Exercise aim: From the records below, return every line containing the word "computer".

═════ Study material ═════

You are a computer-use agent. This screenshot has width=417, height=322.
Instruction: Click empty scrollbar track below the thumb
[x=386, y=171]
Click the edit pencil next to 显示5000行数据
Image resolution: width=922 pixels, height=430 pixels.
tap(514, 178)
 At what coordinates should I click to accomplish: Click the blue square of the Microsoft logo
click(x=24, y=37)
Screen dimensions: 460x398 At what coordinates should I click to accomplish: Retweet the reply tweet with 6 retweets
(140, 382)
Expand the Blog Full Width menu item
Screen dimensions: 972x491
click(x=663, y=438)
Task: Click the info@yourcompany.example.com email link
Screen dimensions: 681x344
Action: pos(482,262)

═════
═════ Study material ═════

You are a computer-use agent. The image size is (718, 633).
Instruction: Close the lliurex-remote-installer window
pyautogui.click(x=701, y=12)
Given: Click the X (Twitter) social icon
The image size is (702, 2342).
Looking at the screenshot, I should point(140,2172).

═════
═════ Study material ═════

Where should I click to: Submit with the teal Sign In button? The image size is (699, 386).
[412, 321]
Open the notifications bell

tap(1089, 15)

═════

Reply:
You are a computer-use agent. This screenshot has width=417, height=322.
You are a computer-use agent. The image size is (718, 633).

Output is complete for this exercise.